Jenkins’s account of the rise and fall of the Survivor spoiling community offers some interesting insight into group identity. In the intro to Ch. 1, he claims “it is [...] crisis, conflict, and controversy” that forces groups to come up with definitions of who they are and what they do (26). Just as in “real world” social groups, the stuff binding online communities together is rarely consciously thought of until an unprecedented action or event forces the members of the community to “articulate the principles that guide them.” Shared goals, mutual interests, emotional attachments to a common source of pleasure or entertainment, whatever -- these are the things one begins to scrutinize when some external event challenges the way he or she relates to the group.

So when ChillOne decides to hold the Survivor spoiling community hostage for an entire season, stringing them along with tidbits of information while never identifying his sources or offering to collaborate with his fellow spoilers, the community starts to react. They argue among themselves -- first about ChillOne’s credibility, and later, his motives. Divisions arise, and the way these divisions are expressed -- via verbal conflict centered on a single participant’s behavior -- prompts each individual member to examine his or her own behavior -- and ultimately, the terms of his or her group membership.

Troubling thing is, this is a story in which a consensus is never reached. Was ChillOne’s refusal to play by the rules and openly collaborate with others a breach of the group’s communal values, or was it simply good sport? The various perspectives on this question are never reconciled, and in the wake of ChillOne, SurvivorSucks undergoes a major depopulation. Rather than come to terms, its members disperse.

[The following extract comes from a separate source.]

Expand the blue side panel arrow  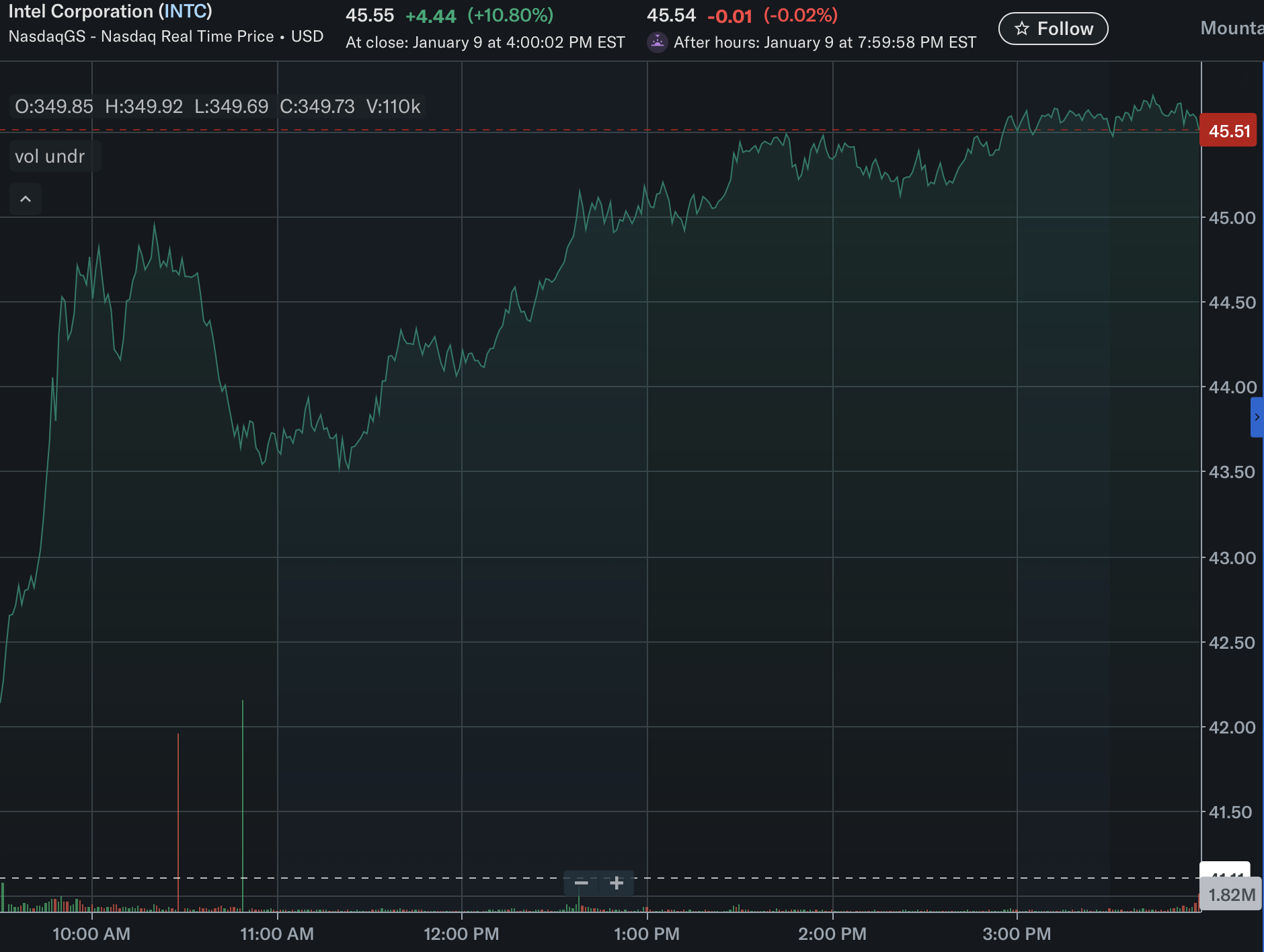click(1257, 417)
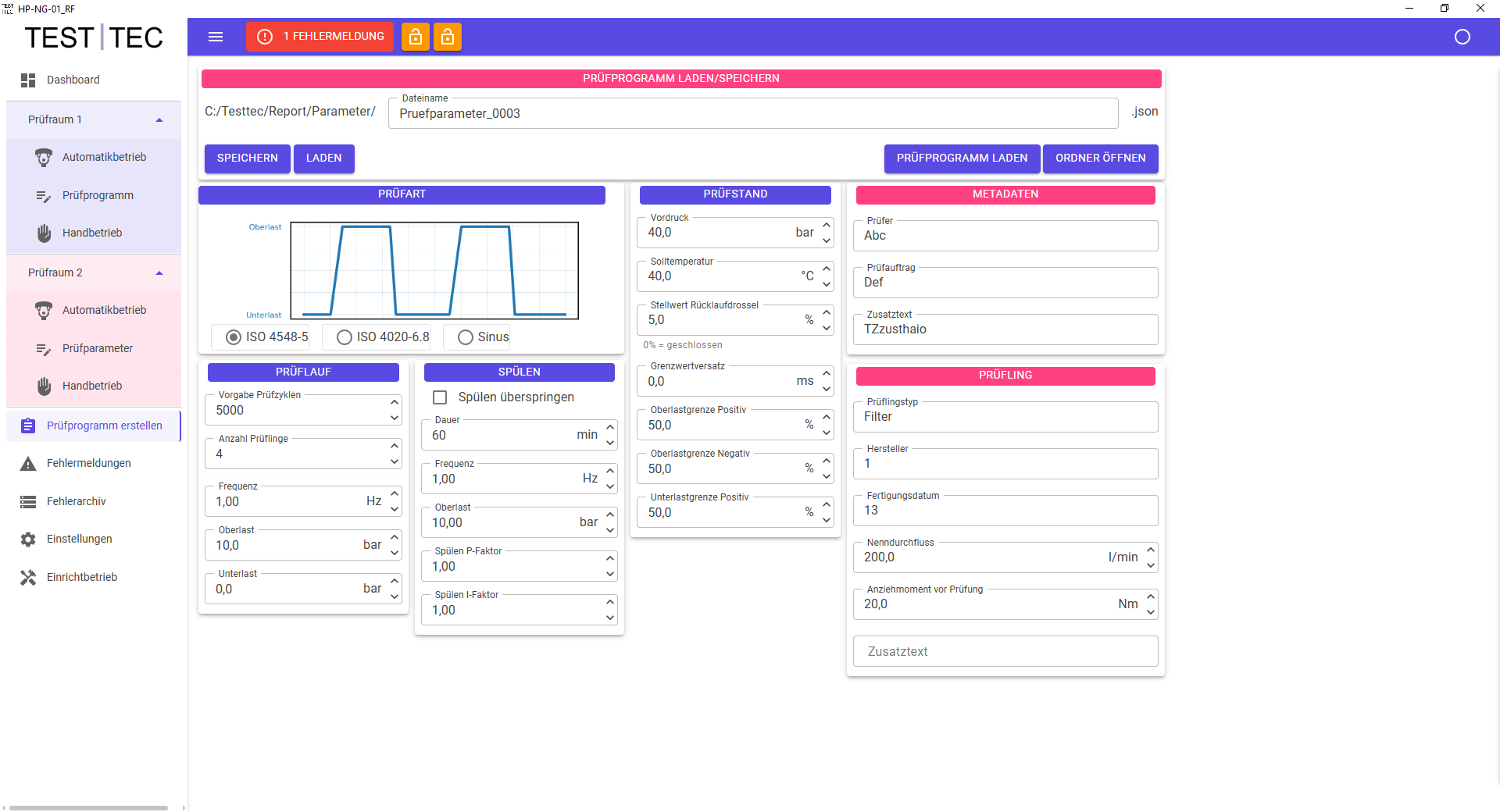Click the second orange lock icon
1500x812 pixels.
click(x=448, y=37)
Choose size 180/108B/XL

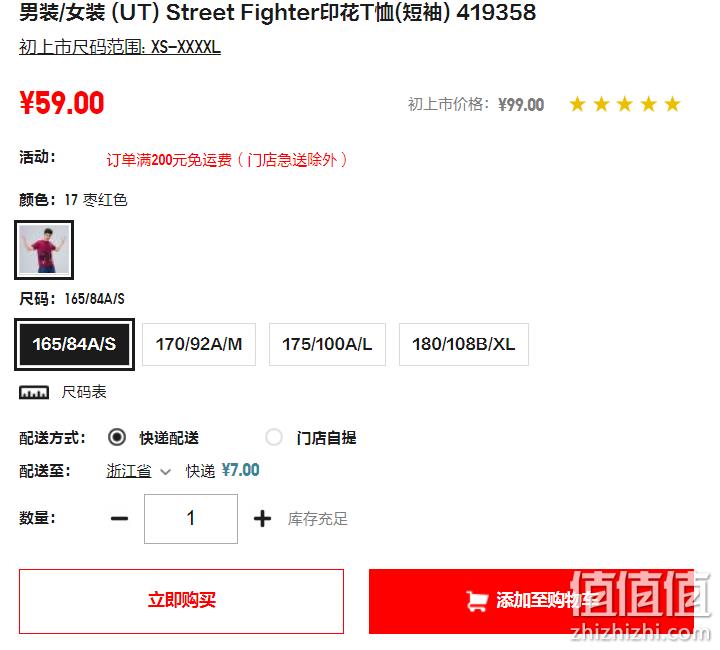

It could be that consensus just isn’t all that important in communities whose ultimate concern is entertainment -- there isn’t, after all, that much at stake for such groups. So, when individual participants feel that their goals are no longer meshing with the majority’s, they can simply leave without so much as a goodbye. No strings attached. Immediate, unqualified participation helps groups do stuff without having to worry too much about who’s doing it. In such cases, clear definitions of a group’s identity might not be necessary.

Still, for a knowledge community with the goal of greater collective intelligence, consensus might be a desirable thing. I like the following illustration of how collective intelligence operates within a group, told from the perspective of a spoiler: “Someone might lurk [on the boards] for an extended period of time feeling like they have nothing significant to contribute, and then Survivor will locate in a part of the world where they have traveled extensively or a contestant may be identified in their local community, and suddenly they become central to the quest” (53). To lose the lurker is to lose a potential source of intelligence -- the life of the community consists in good numbers.

So my question is this: what happens to communities when they lack the kind of rules, practices, and/or institutions that make sustainable group unity a real possibility? Was the Survivor spoiling community -- driven, in Jenkins’s words, by “voluntary, temporary, and tactical affiliations” and “reaffirmed through common intellectual enterprises and emotional investments” -- always doomed to be just that: temporary and tactical (27)? Could it have continued to flourish had its members found some way to “articulate” a common vision?

As “inspirational consumers” of the like discussed in Ch. 2, we as individuals have unprecedented agency in our choice of affiliations. “Everybody knows something” about this or that... and thus, everybody has more or less equal access to a wide array of digital knowledge communities. If we value our participation in such communities and in the project of collective intelligence, a major challenge will be figuring out a way to promote loyalty to the group in spite of division and conflict. Knowledge may come to depend on it.